Prof. Girolamo Donati
La Novellina dei Gatti nell’Umbria
Perugia, Tipografia Boncompagni, 1887
Descrizione dell’esemplare
Raro volumetto (dimensione cm 18,5 × 11,5), pagine: 32, (2). Esemplare con preziosa dedica autografa dell’autore alla prima bianca, datata “8 aprile 87”, e con timbro da prestigiosa raccolta al frontespizio. Brossura editoriale originale in cartoncino celeste con titoli alla coperta superiore; interno fresco, carte lievemente brunite dal tempo ma esenti da difetti strutturali. Ottima copia da collezione, particolarmente interessante per la presenza della dedica e per la rarità dell’edizione.

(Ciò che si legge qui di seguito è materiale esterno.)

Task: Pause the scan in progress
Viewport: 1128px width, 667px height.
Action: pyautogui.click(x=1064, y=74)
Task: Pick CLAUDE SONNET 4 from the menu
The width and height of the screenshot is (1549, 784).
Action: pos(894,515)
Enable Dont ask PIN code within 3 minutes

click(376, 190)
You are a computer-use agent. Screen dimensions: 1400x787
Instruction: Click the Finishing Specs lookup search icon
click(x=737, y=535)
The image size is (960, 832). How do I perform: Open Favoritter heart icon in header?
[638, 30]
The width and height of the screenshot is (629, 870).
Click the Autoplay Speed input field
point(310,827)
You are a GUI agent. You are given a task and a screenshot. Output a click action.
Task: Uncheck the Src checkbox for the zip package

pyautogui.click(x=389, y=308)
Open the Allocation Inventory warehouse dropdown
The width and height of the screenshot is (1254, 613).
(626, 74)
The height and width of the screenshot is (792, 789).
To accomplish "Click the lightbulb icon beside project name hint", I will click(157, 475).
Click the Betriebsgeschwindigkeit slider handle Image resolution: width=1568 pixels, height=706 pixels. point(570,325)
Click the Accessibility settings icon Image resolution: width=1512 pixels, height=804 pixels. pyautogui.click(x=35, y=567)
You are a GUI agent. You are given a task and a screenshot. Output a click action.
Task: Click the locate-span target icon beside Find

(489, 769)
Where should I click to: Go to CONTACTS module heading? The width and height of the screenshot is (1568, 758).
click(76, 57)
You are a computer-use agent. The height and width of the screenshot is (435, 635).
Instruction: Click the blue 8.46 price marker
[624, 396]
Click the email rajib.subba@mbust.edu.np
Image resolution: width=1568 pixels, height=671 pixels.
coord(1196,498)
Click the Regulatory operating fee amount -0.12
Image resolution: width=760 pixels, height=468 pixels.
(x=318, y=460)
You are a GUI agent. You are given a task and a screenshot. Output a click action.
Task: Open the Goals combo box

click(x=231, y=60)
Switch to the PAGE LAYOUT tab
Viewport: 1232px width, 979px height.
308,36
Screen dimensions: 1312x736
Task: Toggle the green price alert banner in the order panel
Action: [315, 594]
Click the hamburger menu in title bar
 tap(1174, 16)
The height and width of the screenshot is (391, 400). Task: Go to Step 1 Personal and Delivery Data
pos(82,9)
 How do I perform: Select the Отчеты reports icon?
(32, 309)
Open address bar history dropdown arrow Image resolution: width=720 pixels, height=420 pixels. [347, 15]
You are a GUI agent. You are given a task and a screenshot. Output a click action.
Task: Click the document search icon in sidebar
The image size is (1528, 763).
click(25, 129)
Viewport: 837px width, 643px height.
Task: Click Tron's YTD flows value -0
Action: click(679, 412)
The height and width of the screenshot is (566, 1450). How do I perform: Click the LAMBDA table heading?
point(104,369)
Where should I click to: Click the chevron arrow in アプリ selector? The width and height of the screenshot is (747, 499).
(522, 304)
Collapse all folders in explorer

Approfondimento storico-critico sull’opuscolo
La Novellina dei Gatti nell’Umbria è una gustosa indagine di folklore narrativo condotta da Girolamo Donati nell’ambito delle ricerche ottocentesche sulle tradizioni regionali. L’opuscolo appartiene alla fase più viva della riscoperta erudita del patrimonio orale italiano e documenta una tipica fiaba zoomorfa diffusa in ambito rurale umbro, con varianti che rimandano ai repertori toscani e centro-italici. Donati struttura il testo come un piccolo saggio filologico: raccoglie più versioni della “novellina”, ne mette in evidenza i meccanismi narrativi ricorrenti e sottolinea la funzione educativa e moralizzatrice che queste storie svolgevano nelle comunità contadine. La pubblicazione – stampata in tiratura limitata presso la tipografia Boncompagni – è oggi difficile da reperire e rappresenta una testimonianza significativa della prima stagione di studi folklorici sistematici nell’Italia postunitaria.
Note sull’autore
Girolamo Donati (attivo nella seconda metà dell’Ottocento) fu un colto docente e ricercatore perugino, impegnato nello studio delle tradizioni popolari e dei repertori narrativi dell’Italia centrale. Il suo lavoro, segnato da un approccio filologico e comparativo, si colloca nell’alveo della scuola demologica umbertina, interessata a preservare il patrimonio orale regionale in un momento di rapida trasformazione sociale. Donati fu autore di numerosi contributi minori, pubblicati in opuscoli o riviste locali, oggi divenuti rari; La Novellina dei Gatti nell’Umbria è tra i testi più rappresentativi del suo metodo, fondato su raccolta diretta, analisi delle varianti e attenzione ai valori etici e simbolici delle narrazioni popolari.